If you plan to manage the build yourself and pay sub-contractors including plumbers and electricians directly, expect deposit requirements of at least thirty percent of the total project value rather than the ten to twenty percent required when using a registered builder. The additional risk to the lender from having an unlicensed person managing the build is reflected in both the deposit size and the pricing.
For a land and construction package or house and land packages in Rosebery, where suitable land with existing council approval for residential development may exceed one million dollars before construction begins, the deposit difference between owner builder and registered builder finance can represent a hundred thousand dollars or more in cash required upfront.
Construction Loan Application Requirements
A construction loan application requires detailed documentation beyond a standard home loan approval, including building contracts, council-approved plans, builder's licences, and a detailed cost breakdown. Lenders assess both your borrowing capacity to service the completed loan and the feasibility of the building project itself.
You need fixed price building contracts signed by a registered builder, stamped architectural plans, engineering certificates if required for the structure, and written council approval before most lenders will provide formal loan approval. Some lenders offer conditional approval based on draft plans and a builder's quote, but final approval and first drawdown require executed contracts and council consent.
For buyers in Rosebery considering quality construction with custom design features or working with architects on warehouse conversions, the documentation process takes longer than a standard purchase.

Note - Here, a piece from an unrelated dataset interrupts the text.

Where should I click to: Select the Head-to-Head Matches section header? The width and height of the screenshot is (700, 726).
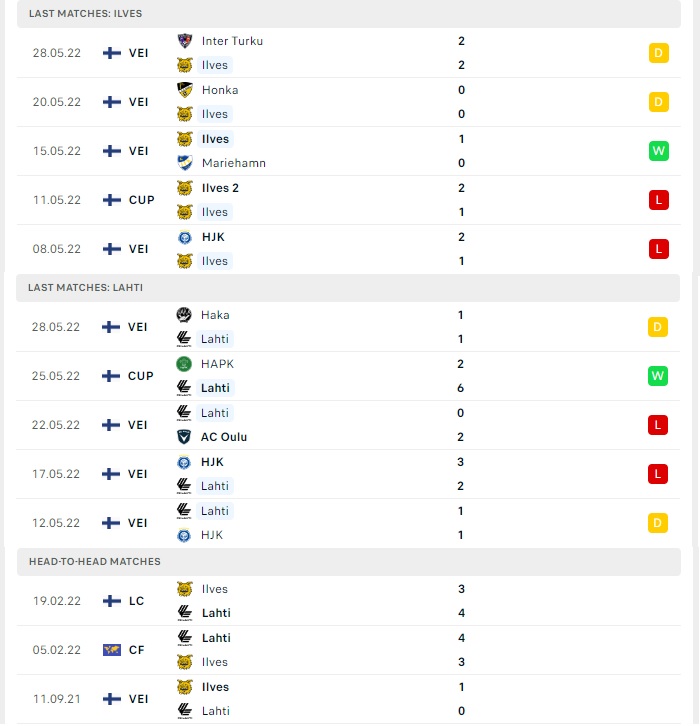[x=349, y=562]
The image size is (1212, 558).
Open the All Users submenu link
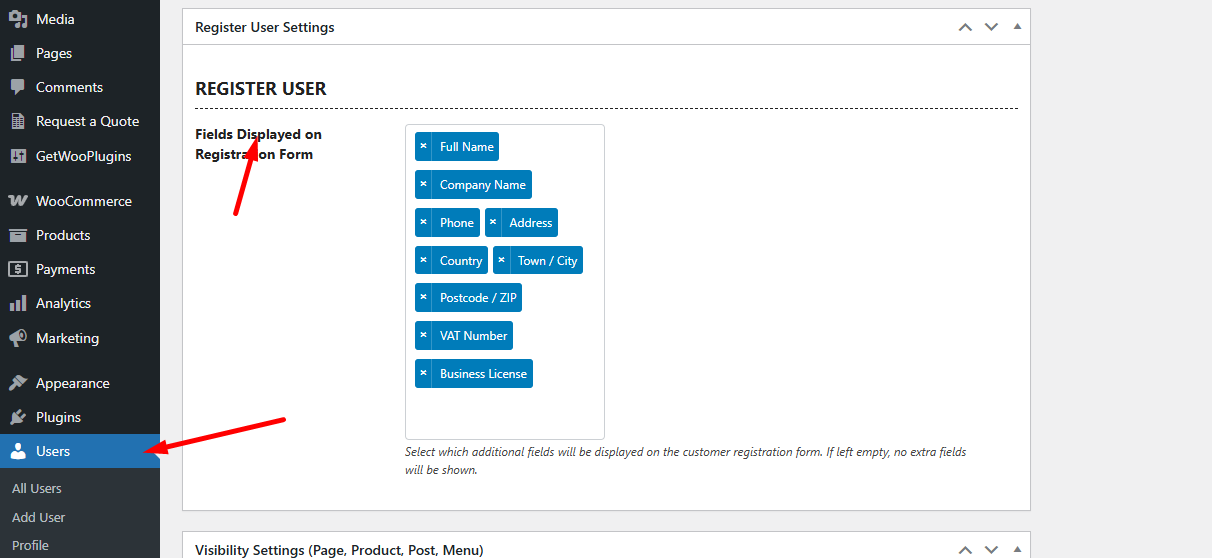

The approval timeframe from application to first drawdown can extend to eight or ten weeks when council plans require amendments or additional engineering reports.
Call one of our team or book an appointment at a time that works for you to discuss how construction loan structures apply to your specific building project and which lenders offer the most suitable drawdown schedules for your builder's payment requirements.
Frequently Asked Questions
How does progressive drawdown work on a construction loan?
Progressive drawdown releases loan funds in instalments as each building stage is completed and inspected by the lender's valuer. You pay interest only on the amount drawn down so far, not the full approved loan amount, which keeps repayments lower during construction.
What happens if my builder's payment schedule does not match my lender's drawdown stages?
You need to cover the difference from your own funds or negotiate the payment terms before signing the building contract. A mismatch between what your builder expects at each stage and what your lender releases can create cash flow problems of tens of thousands of dollars on larger projects.
Can I use a construction loan if I want to be an owner builder?
Some specialist lenders offer owner builder finance, but it typically requires a larger deposit of at least thirty percent and carries a higher interest rate than loans for registered builders. Most mainstream lenders require construction to be completed by a licensed and insured builder.
How long do I have to start building after construction loan approval?
Most lenders require you to commence building within six to twelve months from the Disclosure Date. If you do not start within that window due to council approval delays or other reasons, your approval may lapse and require reapplication.
What documents do I need for a construction loan application?
You need fixed price building contracts, council-approved plans, your builder's licence and insurance details, and a detailed cost breakdown. Lenders assess both your capacity to repay the completed loan and the feasibility of the building project itself before approving the application.